FIG. 4.

Characterization of an internal RS1 domain deletion mutant of SRp38. (A) Diagrams of SRp38 and an internal RS1 domain deletion mutant of SRp38 (SRp38ΔRS1). (B) Sequences of RS1 and RS2 subdomains of SRp38. RS dipeptides are shown in bold, and RS tetra- or hexapeptides are shown in bold and underlined. KS dipeptides are shown in bold italics. (C) Coomassie blue-stained SDS gel of the baculovirus-produced recombinant His-tagged proteins diagrammed in panel A. Dephosphorylated SRp38ΔRS1 (dSRp38ΔRS1, lane 3) was prepared from phosphorylated SRp38ΔRS1 (lane 2) by treatment with CIP and repurification. (D) SRp38ΔRS1 inhibits the second step of splicing.

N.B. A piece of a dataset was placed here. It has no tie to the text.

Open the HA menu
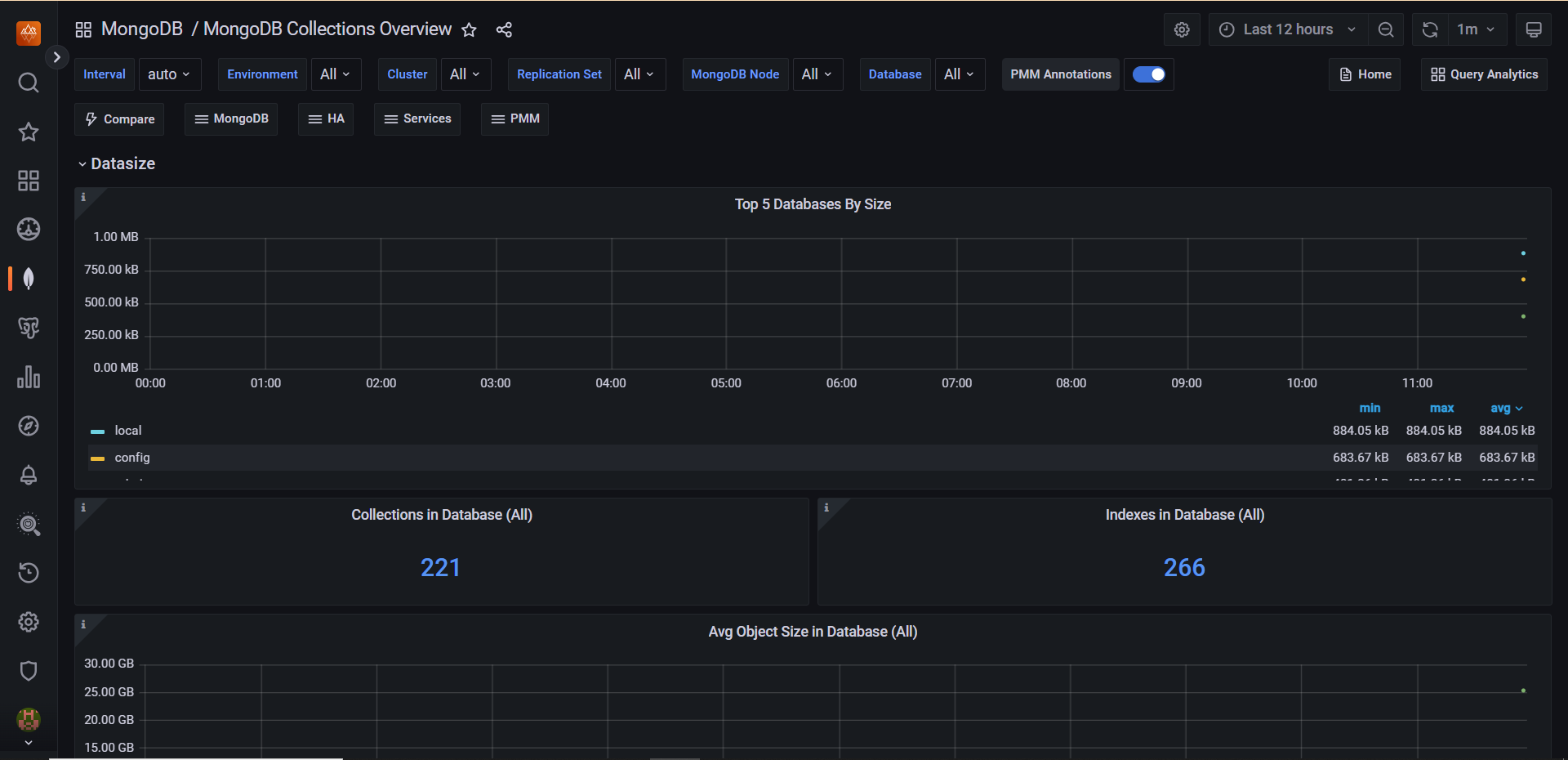Image resolution: width=1568 pixels, height=760 pixels. (326, 118)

Increasing amounts of SRp38ΔRS1 (lanes 2 to 5 and lanes 7 to 9) or dSRp38ΔRS1 (lanes 11 to 13) were added to in vitro splicing reaction mixtures containing β-globin pre-mRNA and nuclear extract (NE) or S100 extract plus SC35. (E) Time course of β-globin pre-mRNA splicing in S100 extract complemented with 250 ng of SC35 in the presence (lanes 6 to 10) or absence (lanes 1 to 5) of 250 ng of SRp38ΔRS1. (F) Quantitative analysis of β-globin pre-mRNA spliced product (mRNA) and splicing intermediate (lariat/exon2) shown in panel E. (G) SRp38ΔRS1 does not affect spliceosome assembly. Spliceosome assembly was performed with (lanes 5 to 8) or without (lanes 1 to 4) SRp38ΔRS1. Spliceosome complexes were analyzed by 4% native polyacrylamide gel electrophoresis and autoradiography.